■ Work to complete ■
Write out every line of text in the items below word for word, and leave out the pictures.

Start Record set

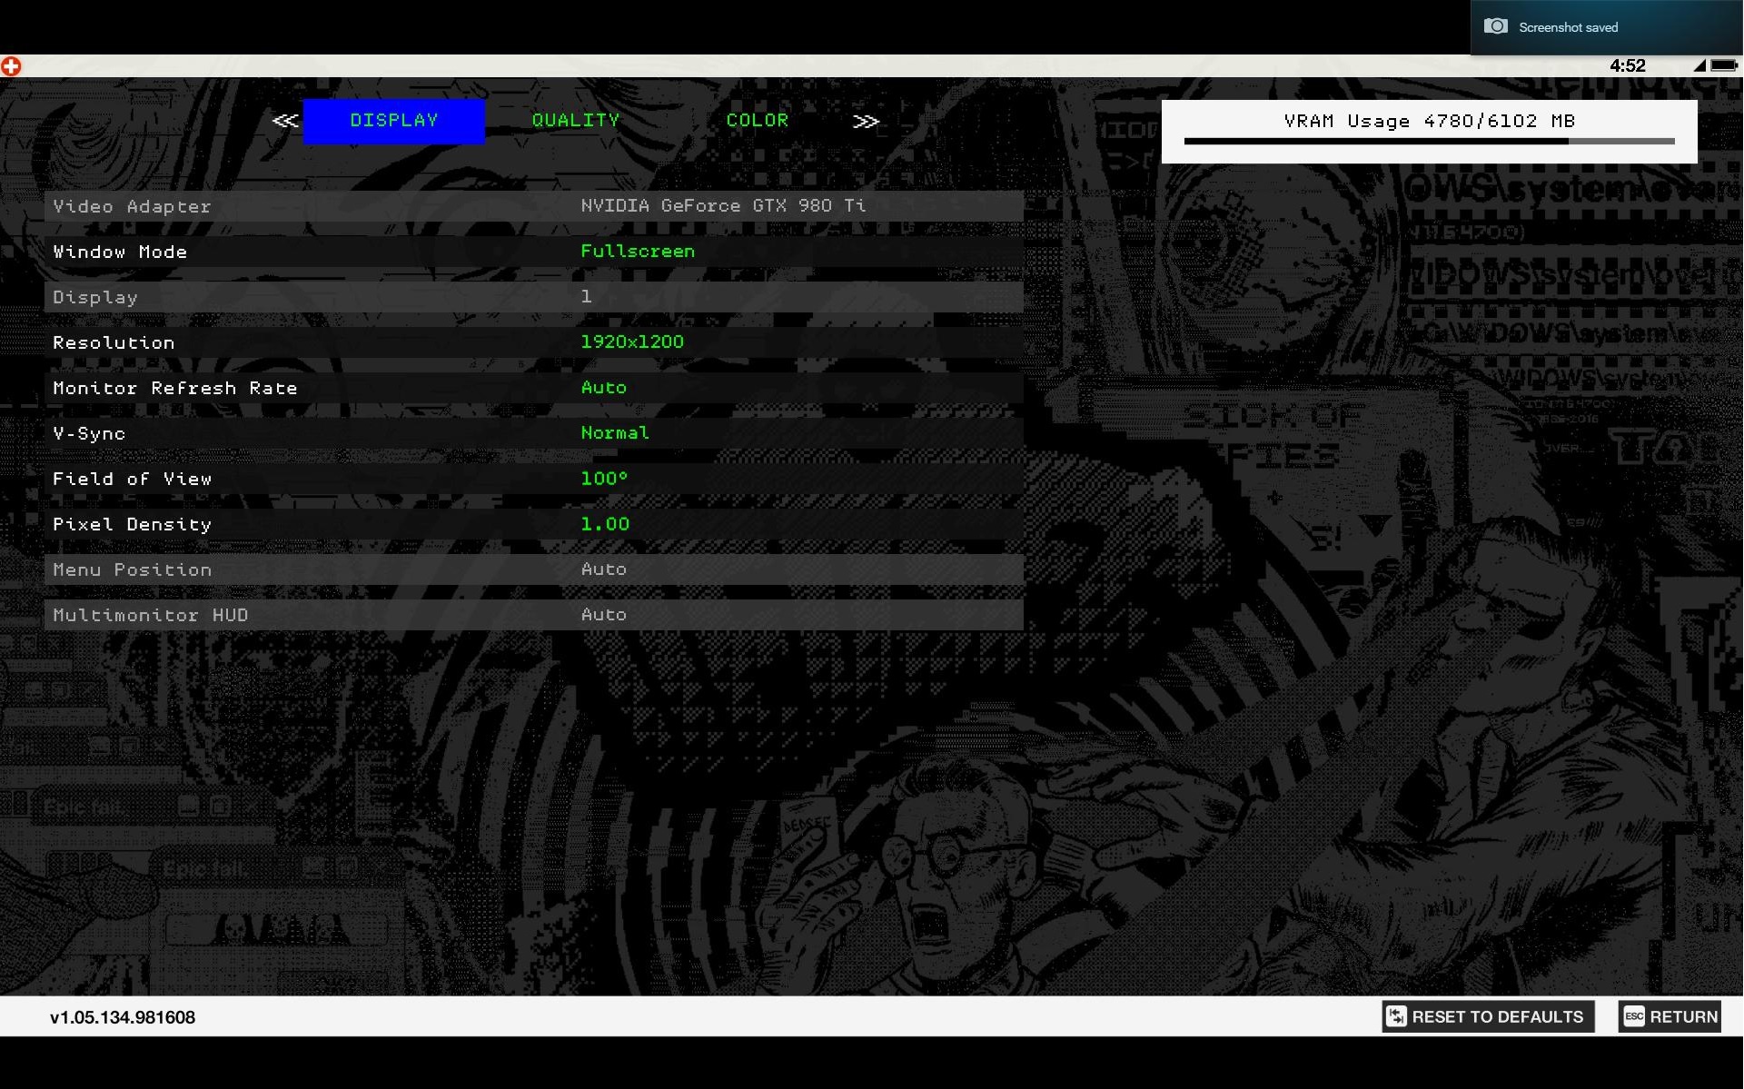This screenshot has height=1089, width=1744.
Task: Change Monitor Refresh Rate Auto setting
Action: point(604,388)
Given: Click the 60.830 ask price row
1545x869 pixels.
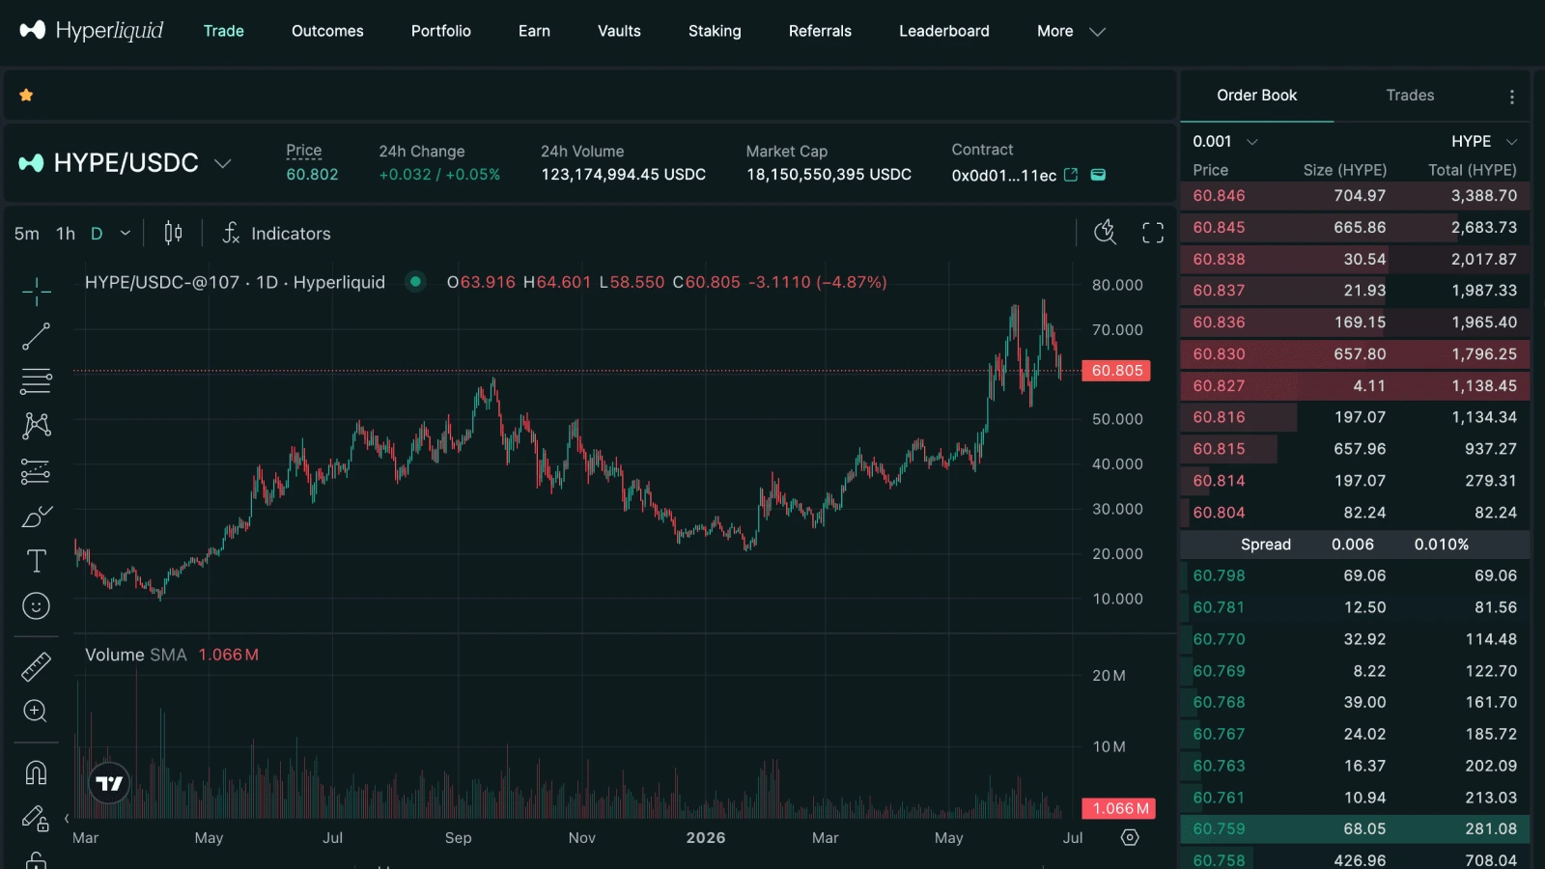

End Record set

■ Task response ■
This screenshot has height=1089, width=1744.
Task: Change Monitor Refresh Rate Auto setting
Action: point(604,388)
Given: Click the 60.830 ask price row
1545x869 pixels.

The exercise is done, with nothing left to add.